Record extracts:
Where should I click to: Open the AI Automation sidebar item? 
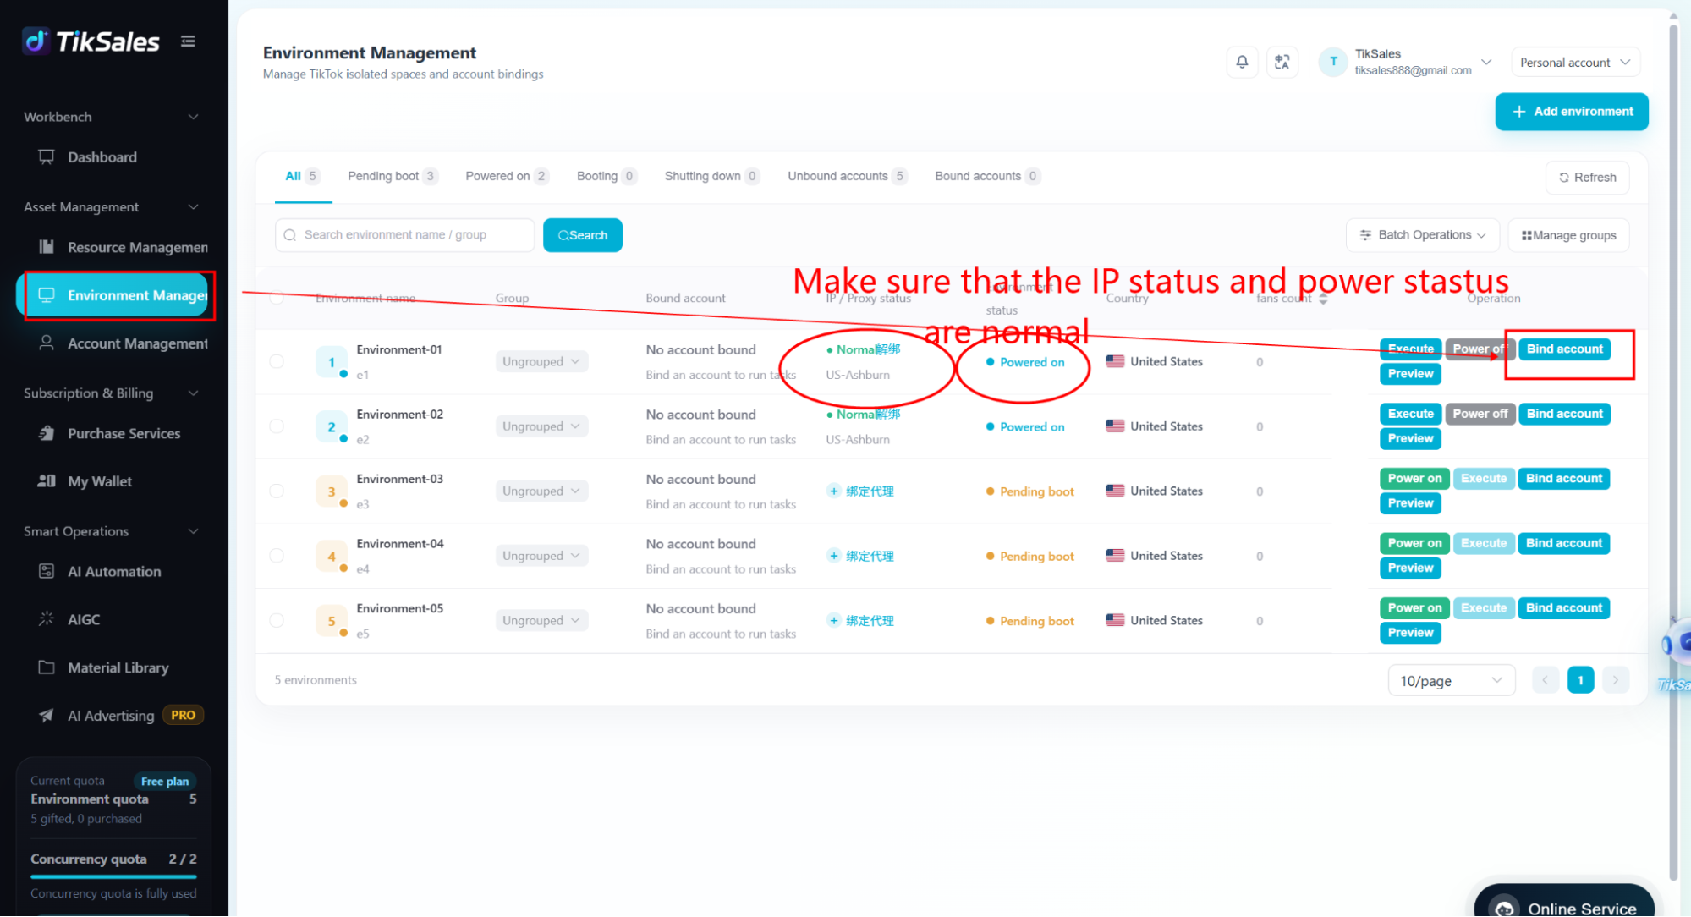click(x=113, y=572)
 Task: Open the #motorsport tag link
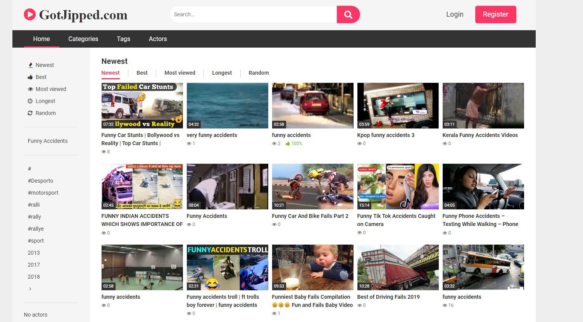[43, 193]
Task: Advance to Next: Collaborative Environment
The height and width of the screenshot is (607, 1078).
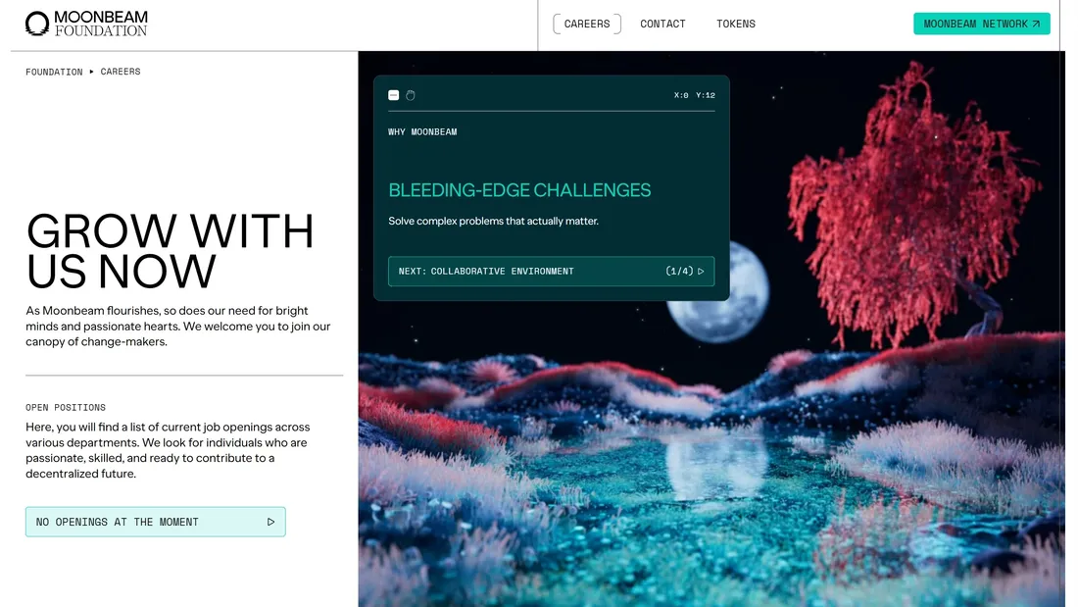Action: point(551,272)
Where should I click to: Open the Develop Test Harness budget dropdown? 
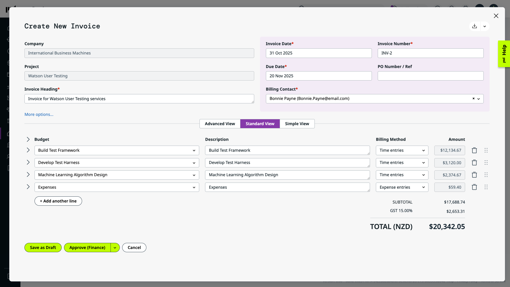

Task prompt:
Write out all of the records above again, requests included, but multiply every coordinate in the answers by 1.75 and round each to a whole number, with halves rounding up. Leave the pictures out.

Written answer:
Where should I click to: Open the AI Automation sidebar item? 
click(x=198, y=1001)
 Task: Open the #motorsport tag link
[75, 338]
Task: Advance to Next: Collaborative Environment
The height and width of the screenshot is (607, 1078).
Action: point(964,476)
Where should I click to: Open the Develop Test Harness budget dropdown? 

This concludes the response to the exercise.